Patients and Methods: We retrospectively evaluated data of living donor applicants who received liver biopsies. Three hundred sixty seven patients were included in the study. According to the liver biopsy results, the patients were divided into two groups; 227 patients biopsy-proven NAFLD and 145 control subjects without NAFLD. Demographic, anthropometric and laboratory parameters were compared between two groups.

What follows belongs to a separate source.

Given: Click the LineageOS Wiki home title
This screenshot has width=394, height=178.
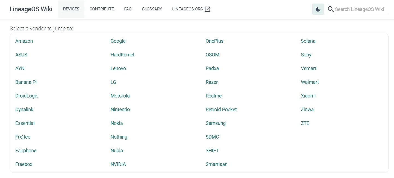Looking at the screenshot, I should pos(31,9).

Results: All groups thyroid function tests fall within the normal range. However, in patients with NAFLD, serum FT3 and FT4 levels were significantly higher than control group. In addition negative relationship was found between the levels of FT3, FT4, and the stage of NAFLD. In patients with NAFLD, alanine aminotransferase, aspartate aminotransferase, alkaline phosphatase, triglyceride, total cholesterol levels, homeostasis model assessment of insulin resistance (HOMA-IR), body mass index were significantly high.
Conclusion: In this retrospective study, we showed that in patients with NAFLD, serum FT3 and FT4 levels were significantly lower than the control group. Our findings support that low levels of serum FT3 and FT4 might be a risk factor for liver steatosis in euthyroid patients with NAFLD.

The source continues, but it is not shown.